Extended documentation can be found on the website: https://majkamichal.github.io/naivebayes/  


# Naïve Bayes 



[![BuyMeACoffee](https://img.buymeacoffee.com/button-api/?text=Buy me a coffee&emoji=&slug=michalmajka&button_colour=5F7FFF&font_colour=ffffff&font_family=Cookie&outline_colour=000000&coffee_colour=FFDD00)](https://www.buymeacoffee.com/michalmajka)

[![CRAN_Status_Badge](http://www.r-pkg.org/badges/version/naivebayes)](https://cran.r-project.org/package=naivebayes)
[![](http://cranlogs.r-pkg.org/badges/naivebayes)](http://cran.rstudio.com/web/packages/naivebayes/index.html)
[![](http://cranlogs.r-pkg.org/badges/grand-total/naivebayes?color=blue)](https://cran.r-project.org/package=naivebayes)[![Anaconda Cloud](https://anaconda.org/conda-forge/r-naivebayes/badges/version.svg?=style=flat-square&color=green)](https://anaconda.org/conda-forge/r-naivebayes/)
[![Anaconda Cloud](https://anaconda.org/conda-forge/r-naivebayes/badges/downloads.svg?color=blue)](https://anaconda.org/conda-forge/r-naivebayes/)





## 1. Overview

The `naivebayes` package presents an efficient implementation of the widely-used Naïve Bayes classifier.
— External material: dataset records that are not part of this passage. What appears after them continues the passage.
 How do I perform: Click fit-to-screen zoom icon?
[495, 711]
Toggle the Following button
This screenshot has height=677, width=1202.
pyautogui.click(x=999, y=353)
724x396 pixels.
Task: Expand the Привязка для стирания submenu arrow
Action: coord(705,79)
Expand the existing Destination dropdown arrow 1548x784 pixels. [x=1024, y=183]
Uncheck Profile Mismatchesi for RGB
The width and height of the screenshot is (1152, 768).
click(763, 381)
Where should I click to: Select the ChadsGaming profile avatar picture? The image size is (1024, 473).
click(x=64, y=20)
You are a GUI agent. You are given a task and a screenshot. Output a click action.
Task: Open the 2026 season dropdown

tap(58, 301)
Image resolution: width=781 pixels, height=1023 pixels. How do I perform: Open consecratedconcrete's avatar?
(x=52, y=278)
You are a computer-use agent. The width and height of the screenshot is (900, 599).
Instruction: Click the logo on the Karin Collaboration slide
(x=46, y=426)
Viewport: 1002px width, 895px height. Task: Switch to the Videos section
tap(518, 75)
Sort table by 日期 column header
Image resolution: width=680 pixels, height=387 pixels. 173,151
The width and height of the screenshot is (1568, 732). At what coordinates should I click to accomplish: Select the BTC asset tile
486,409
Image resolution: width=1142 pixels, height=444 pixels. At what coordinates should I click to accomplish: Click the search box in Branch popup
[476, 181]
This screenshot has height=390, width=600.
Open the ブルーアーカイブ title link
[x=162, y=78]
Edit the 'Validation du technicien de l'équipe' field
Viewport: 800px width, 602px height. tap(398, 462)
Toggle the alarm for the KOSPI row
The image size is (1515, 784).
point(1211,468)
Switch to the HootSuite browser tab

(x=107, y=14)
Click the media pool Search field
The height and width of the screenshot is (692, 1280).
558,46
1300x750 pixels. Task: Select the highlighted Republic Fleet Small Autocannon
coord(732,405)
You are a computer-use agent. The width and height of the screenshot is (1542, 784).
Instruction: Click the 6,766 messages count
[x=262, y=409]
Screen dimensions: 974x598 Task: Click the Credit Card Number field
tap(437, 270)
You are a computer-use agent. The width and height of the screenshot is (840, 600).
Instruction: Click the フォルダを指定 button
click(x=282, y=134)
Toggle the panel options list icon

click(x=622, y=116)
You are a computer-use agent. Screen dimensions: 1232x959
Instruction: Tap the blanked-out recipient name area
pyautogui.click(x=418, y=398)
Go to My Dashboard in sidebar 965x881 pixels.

It upholds three core principles: efficiency, user-friendliness, and reliance solely on Base `R`. By adhering to the latter principle, the package ensures stability and reliability without introducing external dependencies^[Specialized Naïve Bayes functions within the package may optionally utilize sparse matrices if the Matrix package is installed. However, the Matrix package is not a dependency, and users are not required to install or use it.]. This design choice maintains efficiency by leveraging the optimized routines inherent in Base `R`, many of which are programmed in high-performance languages like `C/C++` or `FORTRAN`. By following these principles, the `naivebayes` package provides a reliable and efficient tool for Naïve Bayes classification tasks, ensuring that users can perform their analyses effectively and with ease. 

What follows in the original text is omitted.